Washington

Washington

Award May Include U.S. Fish and Wildlife Service

2007


Washington Department of Corrections inmates were the labor behind a buck and rail fence constructed around a wetland using logs from Little Pend Oreille National Wildlife refuge. (USFWS)

The State of Washington Department of Corrections has nominated a group of government employees, including a U.S. Fish and Wildlife Service employee, for the state’s annual Community Partnership Team Award.

The award, to be presented in May in conjunction with the governor’s, is given to a group of individuals, including employees of the state, who demonstrate continuous quality service and excellence in the workplace.

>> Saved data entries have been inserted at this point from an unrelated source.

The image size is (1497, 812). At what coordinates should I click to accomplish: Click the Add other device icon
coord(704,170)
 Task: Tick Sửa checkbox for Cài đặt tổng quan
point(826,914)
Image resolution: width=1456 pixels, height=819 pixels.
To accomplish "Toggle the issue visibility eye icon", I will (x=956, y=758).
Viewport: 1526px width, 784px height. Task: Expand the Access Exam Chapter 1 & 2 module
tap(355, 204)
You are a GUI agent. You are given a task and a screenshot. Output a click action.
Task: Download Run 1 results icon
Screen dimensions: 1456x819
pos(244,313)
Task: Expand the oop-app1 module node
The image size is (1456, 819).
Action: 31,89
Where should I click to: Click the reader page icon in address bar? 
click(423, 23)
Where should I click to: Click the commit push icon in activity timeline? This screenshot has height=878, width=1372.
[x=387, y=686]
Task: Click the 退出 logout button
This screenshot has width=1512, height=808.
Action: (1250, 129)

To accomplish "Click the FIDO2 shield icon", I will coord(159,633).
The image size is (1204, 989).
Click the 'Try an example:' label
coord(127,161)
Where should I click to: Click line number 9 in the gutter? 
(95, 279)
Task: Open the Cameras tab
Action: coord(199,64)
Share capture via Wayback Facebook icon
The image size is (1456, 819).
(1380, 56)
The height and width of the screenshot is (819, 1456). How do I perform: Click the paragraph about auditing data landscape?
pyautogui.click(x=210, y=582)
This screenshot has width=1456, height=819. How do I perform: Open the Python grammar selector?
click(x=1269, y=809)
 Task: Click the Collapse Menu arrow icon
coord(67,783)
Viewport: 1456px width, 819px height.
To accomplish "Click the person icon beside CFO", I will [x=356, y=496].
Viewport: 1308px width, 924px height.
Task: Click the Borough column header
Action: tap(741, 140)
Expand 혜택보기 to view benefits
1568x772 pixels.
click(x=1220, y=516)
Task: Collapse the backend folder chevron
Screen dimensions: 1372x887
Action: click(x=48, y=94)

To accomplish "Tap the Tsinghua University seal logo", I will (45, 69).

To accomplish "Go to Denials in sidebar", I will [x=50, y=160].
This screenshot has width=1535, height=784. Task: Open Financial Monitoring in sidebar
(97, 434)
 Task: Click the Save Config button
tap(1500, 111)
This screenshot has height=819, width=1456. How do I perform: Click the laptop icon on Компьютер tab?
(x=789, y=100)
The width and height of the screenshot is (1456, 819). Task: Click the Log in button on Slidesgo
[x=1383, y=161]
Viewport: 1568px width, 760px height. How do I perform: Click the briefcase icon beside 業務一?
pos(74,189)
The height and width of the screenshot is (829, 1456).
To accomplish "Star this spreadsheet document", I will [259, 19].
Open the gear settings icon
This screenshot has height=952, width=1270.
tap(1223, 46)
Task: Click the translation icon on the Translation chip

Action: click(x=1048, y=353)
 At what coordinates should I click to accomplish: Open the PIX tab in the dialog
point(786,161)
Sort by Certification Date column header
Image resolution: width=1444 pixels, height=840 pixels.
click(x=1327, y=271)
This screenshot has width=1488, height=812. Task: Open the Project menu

In this case, a federal Bureau of Reclamation wetland in Grant County near an impending housing development needed fencing in order to protect delicate wildlife habitat. The wetland, north of Moses Lake, is managed by the state of Washington. The fence needed to be palatable to both community members, who would be looking at it, and to the creature inhabitants of the wetland. A barbed wire fence, which can be virtually invisible in a wetland setting, was not feasible because installing it would cause too much soil disturbance. Instead, Bureau of Reclamation employee Mitch Thompson worked with state department of natural resources as well as corrections department to come up with a solution in the form of a old-fashioned buck and rail fence.

Dan Brauner of the U.S. Fish and Wildlife Service’s Little Pend Oreille National Wildlife Refuge arranged for the harvest and donation of 1,200 fourteen-foot rails from small trees that normally would be thinned and burned as part of the refuge’s fuel reduction and habitat enhancement program. The logs were prepared and installed by a crew of state inmates.